Swap "tab" for "window" in the lines of the records running from the line holding "Screen dimensions: 1536x1152" through the end of the records, inclusive, and write out those lines with nothing else changed. Leave the pictures out of your answer.

[start of RECORDS SUPPLIED]

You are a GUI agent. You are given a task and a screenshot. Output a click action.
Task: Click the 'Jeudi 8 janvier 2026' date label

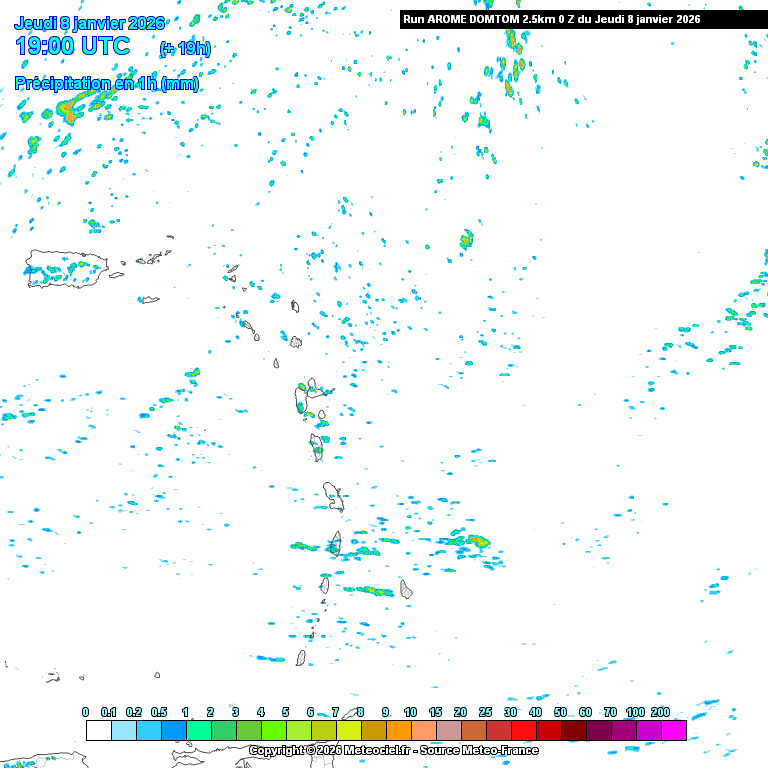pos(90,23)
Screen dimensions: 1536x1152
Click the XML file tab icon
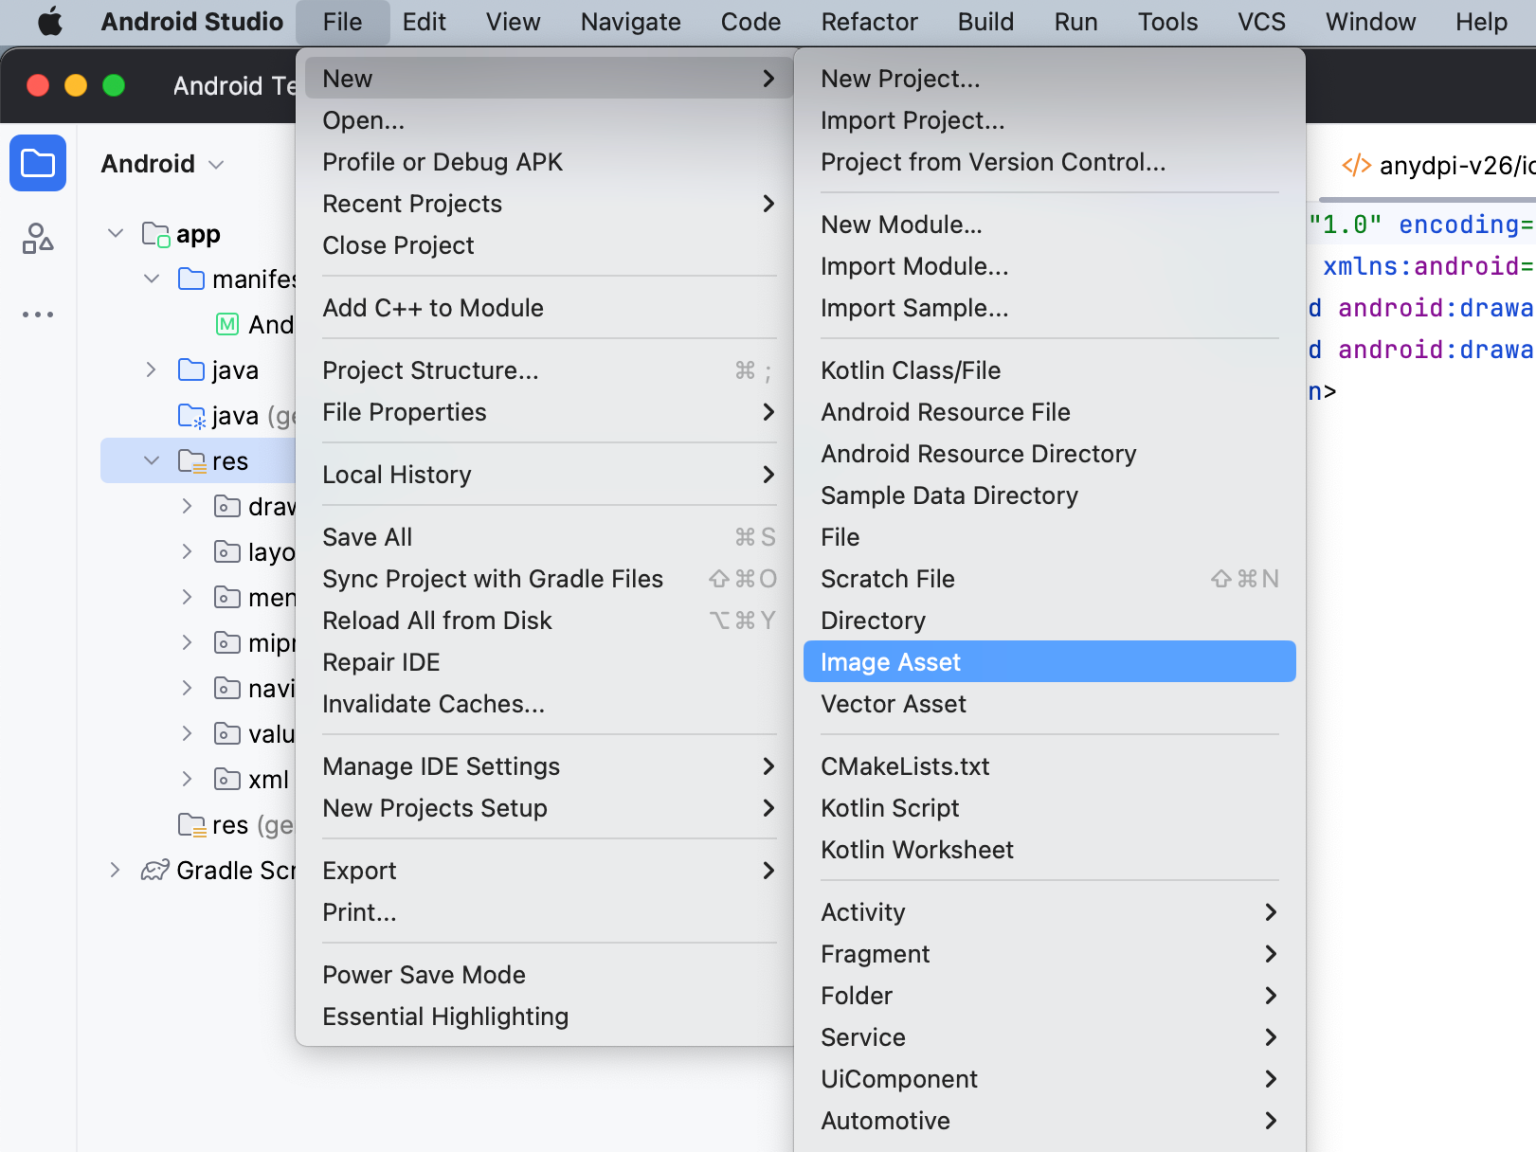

[end of RECORDS SUPPLIED]

RESPONSE TO THIS TASK:
Screen dimensions: 1536x1152
Click the XML file window icon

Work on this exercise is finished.